(Stored data)

▽

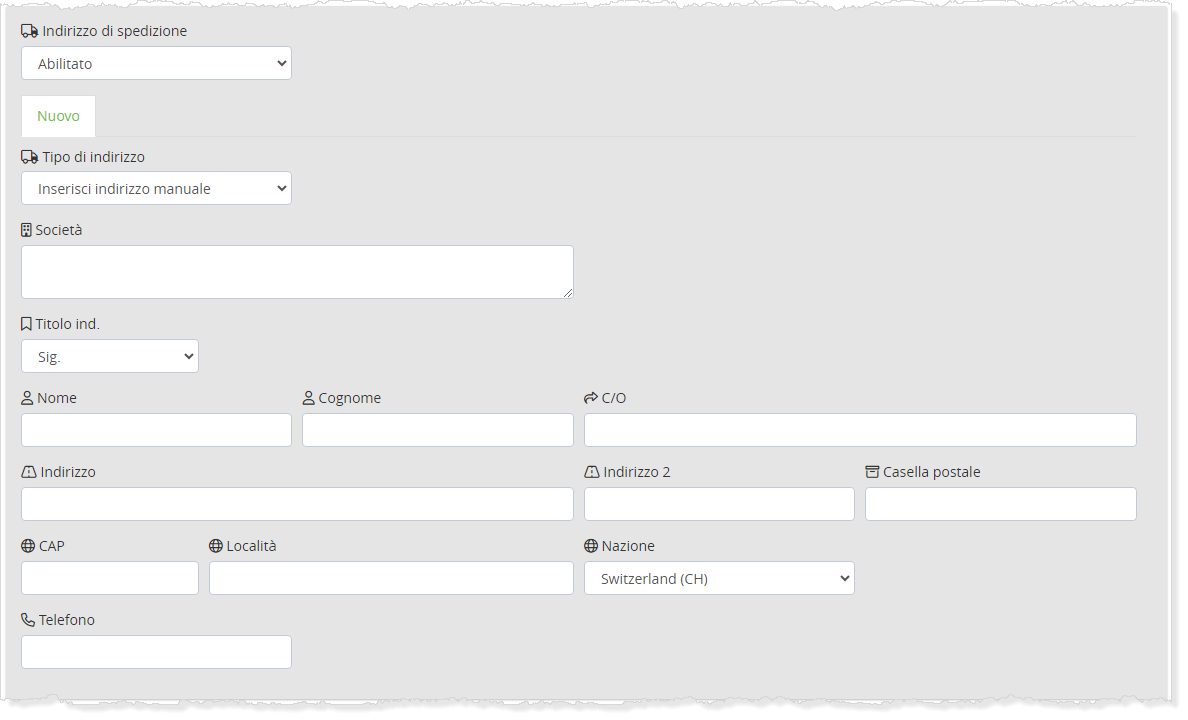Click the globe icon beside Nazione
The height and width of the screenshot is (720, 1188).
pyautogui.click(x=591, y=546)
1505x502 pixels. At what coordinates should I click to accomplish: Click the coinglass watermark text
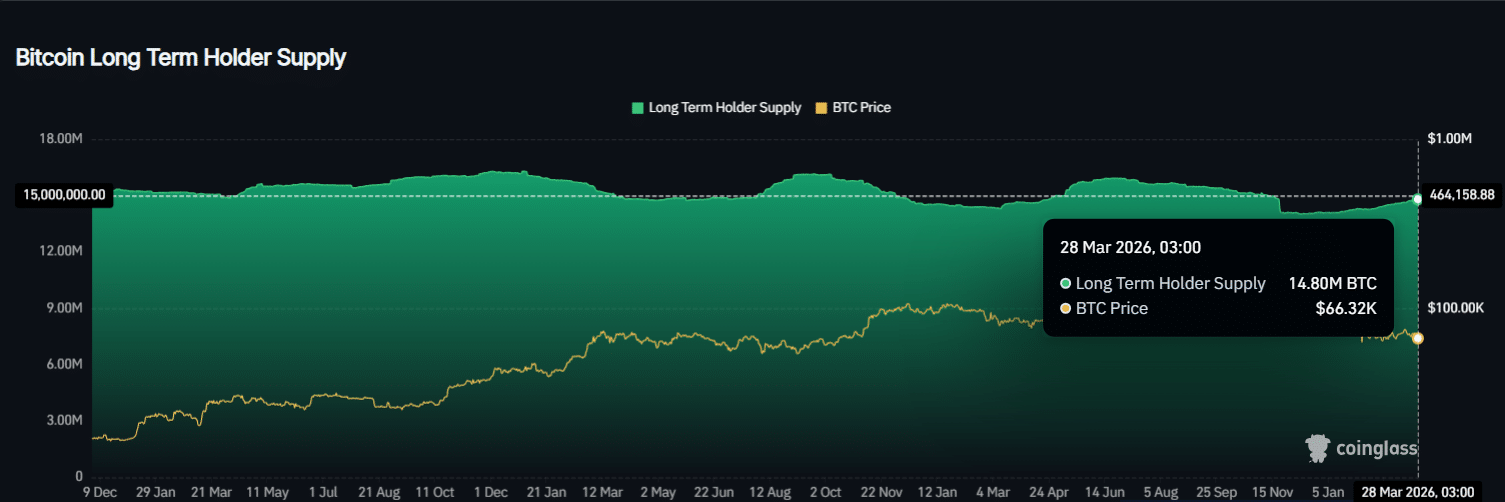click(1376, 451)
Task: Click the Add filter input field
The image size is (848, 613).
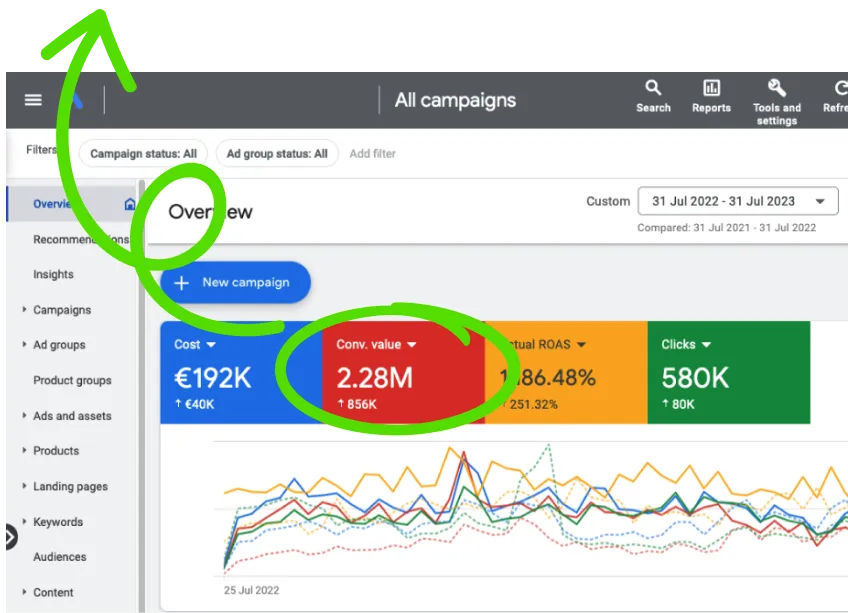Action: click(x=373, y=154)
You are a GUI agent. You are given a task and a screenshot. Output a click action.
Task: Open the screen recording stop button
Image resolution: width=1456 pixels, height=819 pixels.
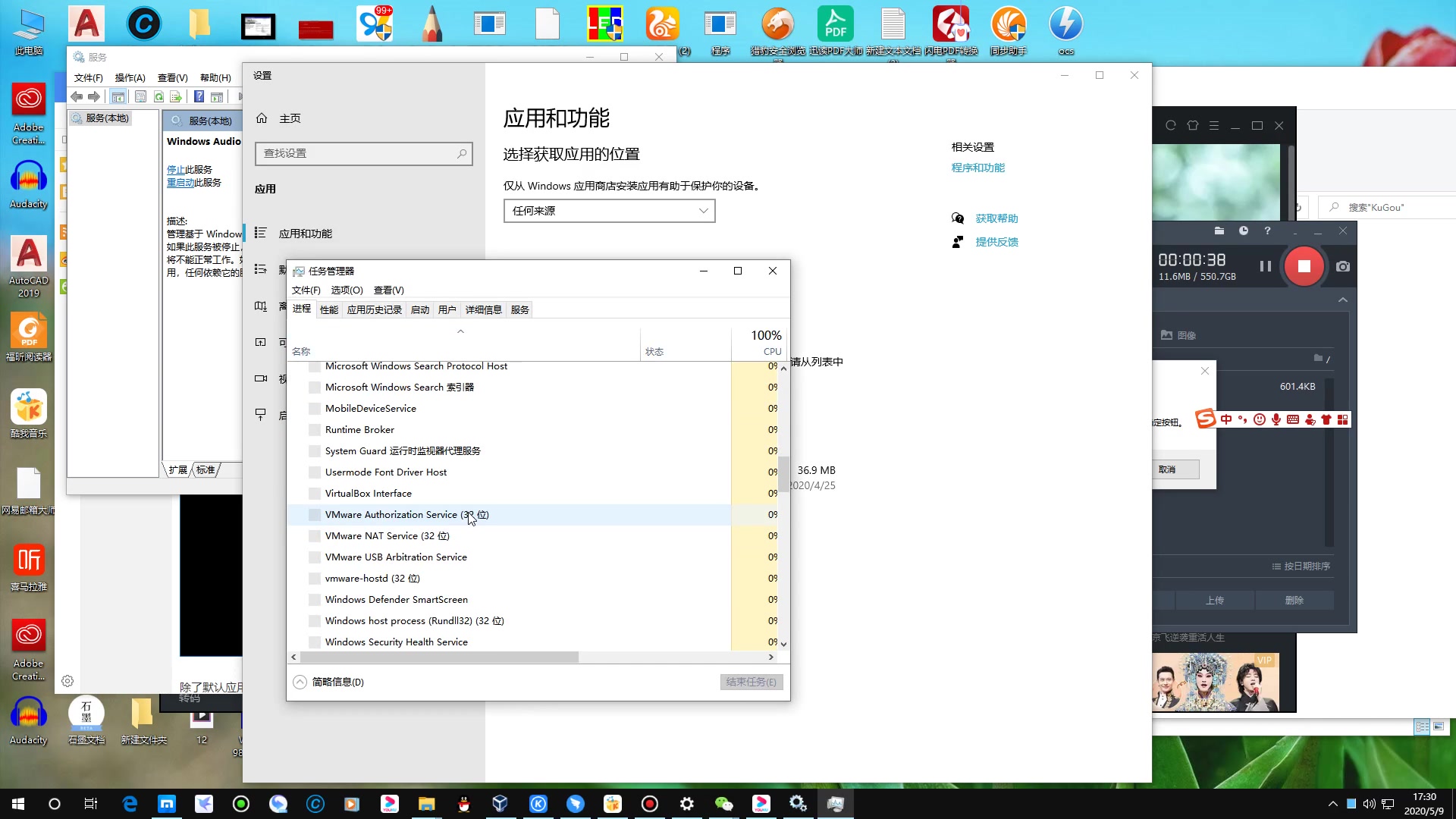[x=1303, y=265]
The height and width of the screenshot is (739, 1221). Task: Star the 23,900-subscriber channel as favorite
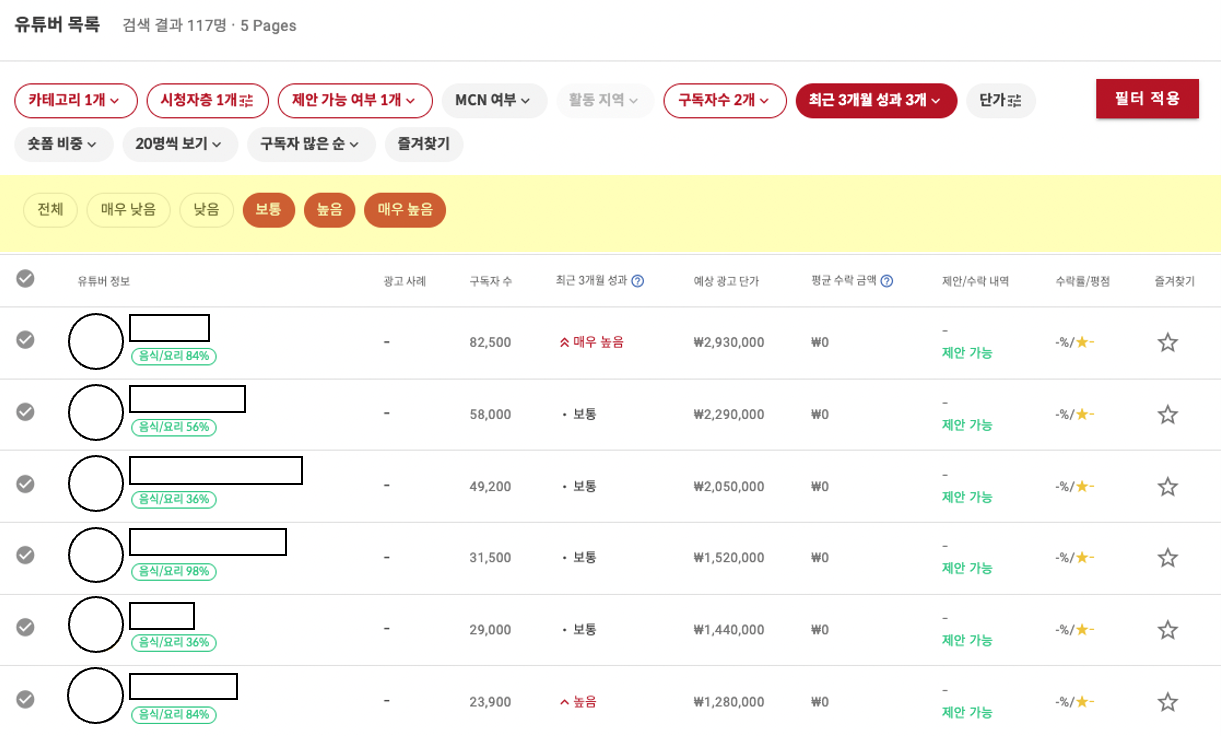tap(1165, 701)
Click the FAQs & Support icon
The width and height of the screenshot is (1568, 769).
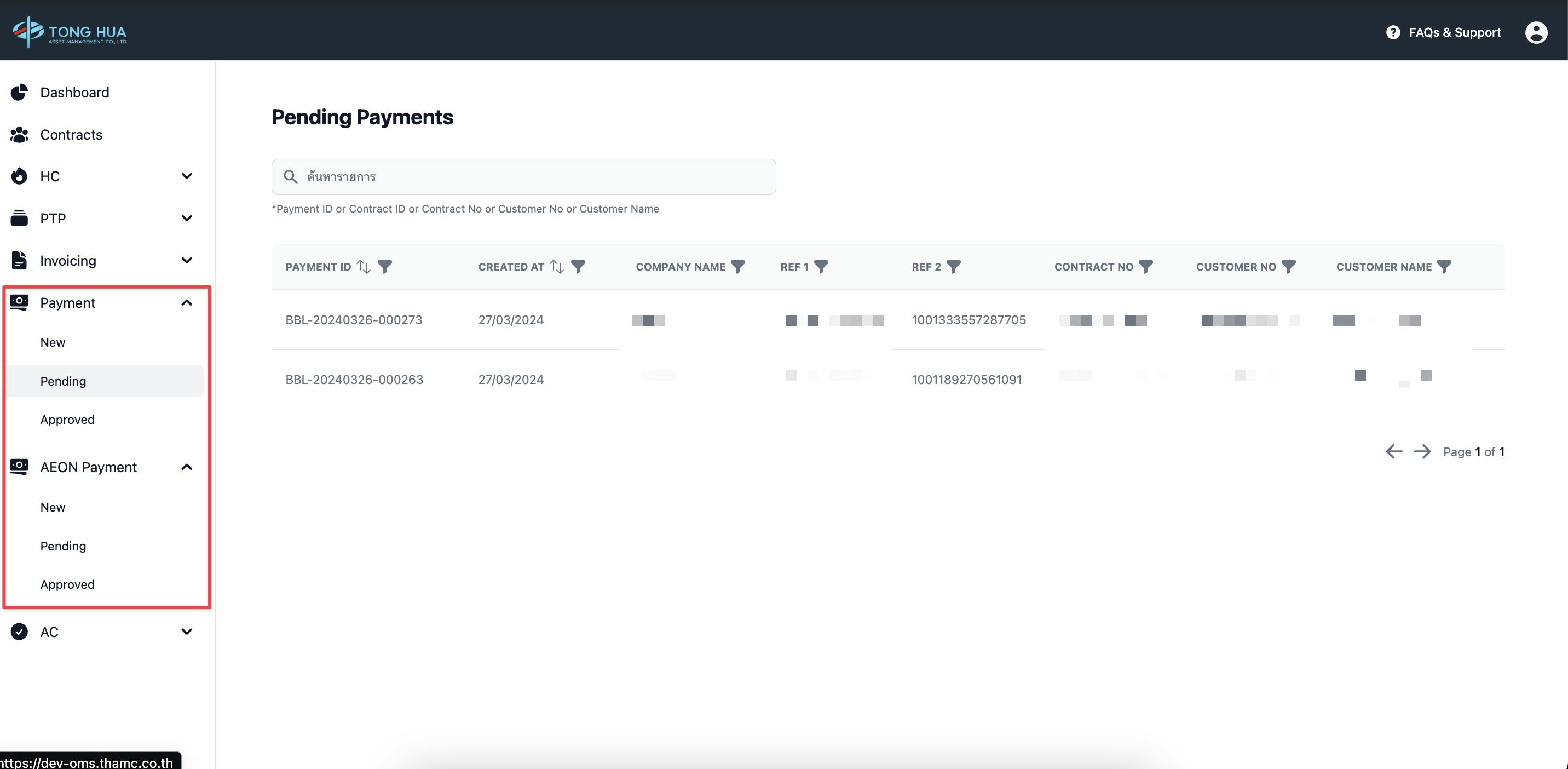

△

WORK TO COMPLETE — Leave the pictures out. Transcribe exactly the lines from the one with "Click the FAQs & Support icon" through the end of the records.

THE COMPLETED TASK —
Click the FAQs & Support icon
The width and height of the screenshot is (1568, 769).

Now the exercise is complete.